In this convention we all going to seek for mountian top experience with God, which mean we are seeking for a close presence of God and enjoy the joy and peace togather from all nations around the world. God does speak to everyone, but I still haven't sure what is my call, I just have to keep on asking for confirmation. Nevertheless I and Miller had made a commitment for God that we will get into first class honours so that we do not need to return our loans. That extra piece of money we will buy music instruments for our church for Miller desperately want to play bass guitar to praise God and I need a piano to serve Him. I saw an electronic piano cost RM 3500 that is for one semester's fee already. Nevermind, miracle can happen when we believe. Seems that there is no lose, we got better results and able to serve God with the gift that He as given us.
Some of my friends struggled during the convention, some struggled God's call, some struggled about baptism, some struggled about past depression and guilt. While I struggled about what am I in the kingdom of God. I struggled between whether am I growing in the right way or will I grow until I left God out? I struggled with fear that what great responsibility I will had when I call upon God to give me more strenght. As in spiderman movie qoute : "With great powers comes great responsibility" And I believe everyone also struggled whether it was God's call or not. Some are our concience, some are evil, and some are from God. Sometimes I did say the voice heard is unreliable, it just can be a reference. I heard one of my friend said the voice call her to go suicide, and I say God wouldn't possibly call you to kill yourself without a reason. No, it was because of this, we go into the spirital realm to seek God we also seek the demon too. We saw them they see us, this is very true, Mr.

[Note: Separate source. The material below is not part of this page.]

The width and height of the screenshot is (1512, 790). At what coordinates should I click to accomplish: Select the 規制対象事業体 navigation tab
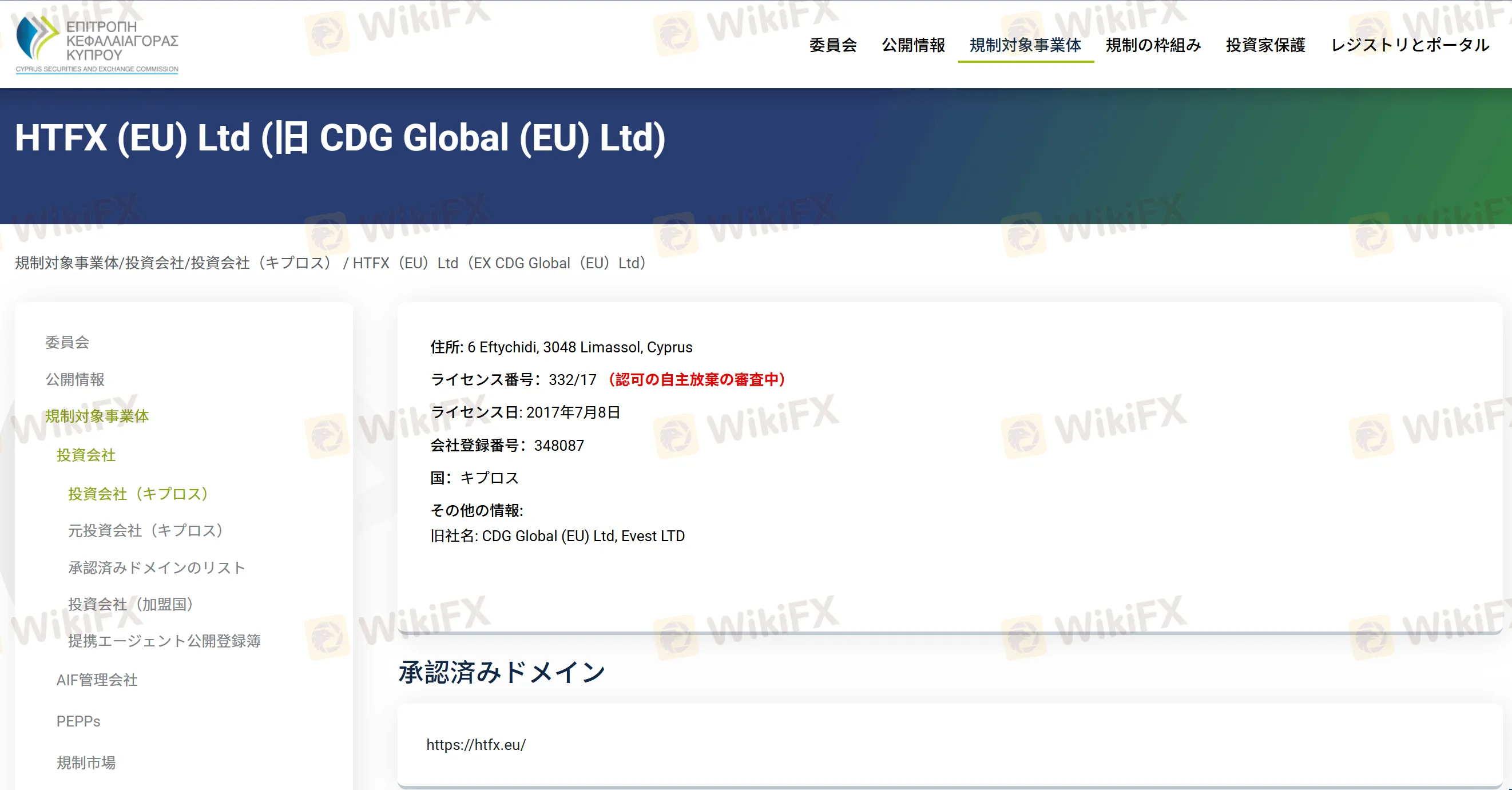(x=1025, y=45)
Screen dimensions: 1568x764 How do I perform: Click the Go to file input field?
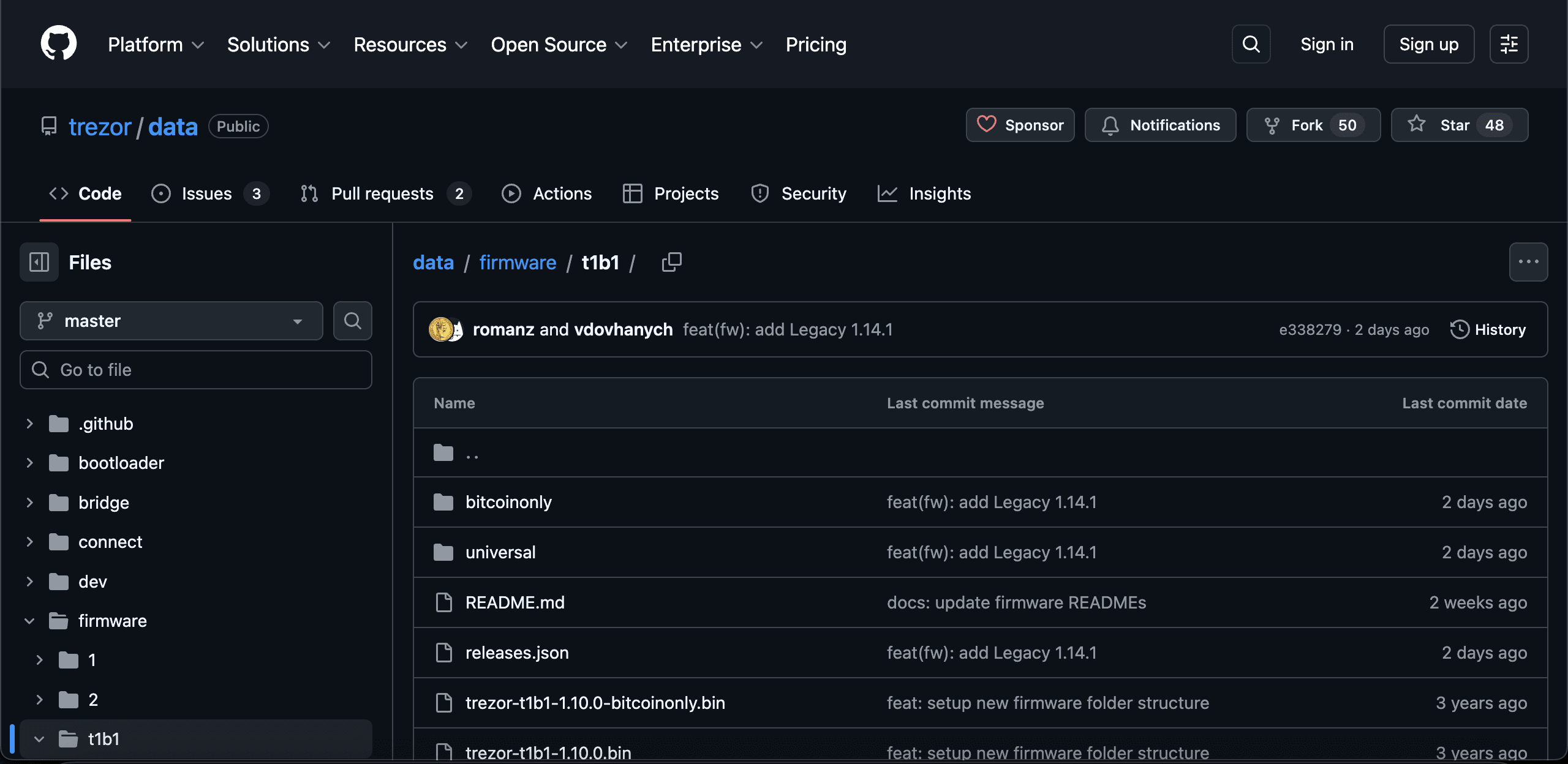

S. A. Tan use this opportunity to strike us because we are seeking God too closely and he is jealous.
Some how I know God is telling me to become a great supporter of a church no matter what church am I in to. In Hope's principle christians must have a local church to commit to. I think that is a very true fact to focus out strenght unto a church, because we are not supermans. I had a call that God wants me to live to play music for Him, that is why I made the commitment to get a 1st class for Him. But this commitment is made by me, it may not be what God wants. That is why I am still struggling, what is the way that God wants to lead me.
Here by I want to thank a person and also to seek for apologize to the same person. I know because of you I'd changed, and the way you treat me I felt you have get more closer to me. But I can't denied that we are just friends. I really wish I could do the same. I have asked God, what He has to say about us. Im sorry that I have lustful mind with you again, forgive me. Deep down I know we are just friends.
Came down from the mountains, I had a vision that this Hope church in Kampar, I will be one of their musician to play music and serve God fully in that. I also asked God what he wanted me to be too, what else he want me to be.This is not the first time I gone up to the mountain top, I believe I did experience God enough to write a life long dairy about Him. Amen.